Suresh, the dark matter problem lies at galactic, not local scales. Any local mass imbalance would have been easily measured. Science does not endorse your comment, it only publishes what you wrote whether it makes any sense or not.
. Hyperbolic space-time and hyperbolic trajectory, not dark matter, can resolve the discrepancy between the flat rotation curves of stars within a galaxy and the rotation curves expected from Kepler's third law. According to Newton's law of gravity the orbit of Mercury around the sun should be a perfect ellipse with the sun at one focus. That's just Kepler's first law. Mercury was not precisely following its predicted orbit. The sun has the strongest gravitational field of any object in the solar system. Since according to general relativity the curvature of space-time is a direct measure of the strength of a gravitational field. As Mercury tries to move along an elliptical orbit, the orbit itself slowly moves.
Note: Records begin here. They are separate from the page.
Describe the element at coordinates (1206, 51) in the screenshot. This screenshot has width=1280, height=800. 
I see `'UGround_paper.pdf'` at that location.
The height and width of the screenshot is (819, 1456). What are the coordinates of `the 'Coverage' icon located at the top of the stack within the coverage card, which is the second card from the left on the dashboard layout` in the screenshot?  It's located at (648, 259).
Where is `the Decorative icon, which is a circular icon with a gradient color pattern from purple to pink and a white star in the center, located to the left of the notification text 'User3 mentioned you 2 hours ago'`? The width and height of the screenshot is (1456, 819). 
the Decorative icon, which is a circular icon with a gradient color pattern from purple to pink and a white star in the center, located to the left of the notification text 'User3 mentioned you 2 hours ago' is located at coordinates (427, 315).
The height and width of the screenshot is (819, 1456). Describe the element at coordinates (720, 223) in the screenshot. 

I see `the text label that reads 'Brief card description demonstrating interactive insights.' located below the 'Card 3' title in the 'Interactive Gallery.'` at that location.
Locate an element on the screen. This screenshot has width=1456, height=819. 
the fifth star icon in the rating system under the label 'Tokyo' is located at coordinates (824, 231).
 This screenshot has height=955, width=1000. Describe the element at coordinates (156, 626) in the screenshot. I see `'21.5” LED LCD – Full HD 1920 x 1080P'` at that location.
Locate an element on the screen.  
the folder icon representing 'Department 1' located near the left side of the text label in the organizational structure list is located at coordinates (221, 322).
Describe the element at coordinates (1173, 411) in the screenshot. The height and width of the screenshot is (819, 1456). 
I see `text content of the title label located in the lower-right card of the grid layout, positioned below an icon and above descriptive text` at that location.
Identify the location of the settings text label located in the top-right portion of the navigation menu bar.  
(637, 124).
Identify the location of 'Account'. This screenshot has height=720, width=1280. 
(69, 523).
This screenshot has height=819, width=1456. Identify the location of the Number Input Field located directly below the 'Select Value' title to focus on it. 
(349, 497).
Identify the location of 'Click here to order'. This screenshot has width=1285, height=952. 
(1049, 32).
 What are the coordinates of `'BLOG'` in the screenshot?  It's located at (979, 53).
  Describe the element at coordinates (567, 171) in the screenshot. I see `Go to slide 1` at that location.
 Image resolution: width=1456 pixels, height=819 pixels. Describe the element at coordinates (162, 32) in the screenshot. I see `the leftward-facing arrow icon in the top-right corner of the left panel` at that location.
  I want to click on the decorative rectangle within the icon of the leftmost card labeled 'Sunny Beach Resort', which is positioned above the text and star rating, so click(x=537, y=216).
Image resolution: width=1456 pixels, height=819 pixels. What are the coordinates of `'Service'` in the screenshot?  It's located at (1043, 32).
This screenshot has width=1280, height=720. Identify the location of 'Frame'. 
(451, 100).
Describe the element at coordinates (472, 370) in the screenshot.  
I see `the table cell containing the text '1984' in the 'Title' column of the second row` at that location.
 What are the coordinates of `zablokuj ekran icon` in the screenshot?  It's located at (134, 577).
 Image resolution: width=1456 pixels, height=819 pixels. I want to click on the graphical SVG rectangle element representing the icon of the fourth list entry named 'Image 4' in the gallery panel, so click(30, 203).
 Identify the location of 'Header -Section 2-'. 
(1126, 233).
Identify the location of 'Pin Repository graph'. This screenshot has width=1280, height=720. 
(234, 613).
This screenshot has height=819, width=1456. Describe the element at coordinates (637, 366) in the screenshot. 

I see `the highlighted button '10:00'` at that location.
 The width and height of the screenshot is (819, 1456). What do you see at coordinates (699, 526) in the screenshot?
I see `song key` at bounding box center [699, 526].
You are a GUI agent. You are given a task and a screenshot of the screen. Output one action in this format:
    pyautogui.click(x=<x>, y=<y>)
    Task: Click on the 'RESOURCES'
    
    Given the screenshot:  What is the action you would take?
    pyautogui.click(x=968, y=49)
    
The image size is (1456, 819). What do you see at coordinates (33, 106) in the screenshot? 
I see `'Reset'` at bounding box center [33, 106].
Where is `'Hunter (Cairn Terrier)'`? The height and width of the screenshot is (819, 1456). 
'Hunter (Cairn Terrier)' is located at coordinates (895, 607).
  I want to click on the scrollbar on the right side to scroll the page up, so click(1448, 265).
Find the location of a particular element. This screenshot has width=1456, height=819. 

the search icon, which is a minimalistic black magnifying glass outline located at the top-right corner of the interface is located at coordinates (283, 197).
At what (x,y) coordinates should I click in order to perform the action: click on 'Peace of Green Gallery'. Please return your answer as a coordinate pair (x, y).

This effect called the precession of Mercury's perihelion. The gravity near the sun strong enough to warp space-time. Far away from the sun the space-time turns flat, the other planets obey Keplerian elliptical orbit. The same analogy can be applied to describe the trajectory of a galaxy within the hyperbolic space-time of its parent cluster. The hyperbolic space-time causes the galaxy to speed up as moved away from the center. Far away from the center the space-time return flat, while one could apply Vallado theorem for the hyperbolic trajectory in the flat space-time. The body traveling along hyperbolic trajectory will attain in infinity an orbital constant velocity called hyperbolic excess velocity. We developed the equation of motion in the hyperbolic spacetime that predicts the flat rotation curve without invoke Dark Matter.
Article The Big Bang hyperbolic universe neither needs inflation nor...
Friends of spooky physics like to speculate about the link between dark matter and black holes, see, e.g., A. Bogdan et al., The Astrophysical Journal 800 (2015), or O. Lennon et al., Journal of Cosmology and Astroparticle Physics 2018 (2018).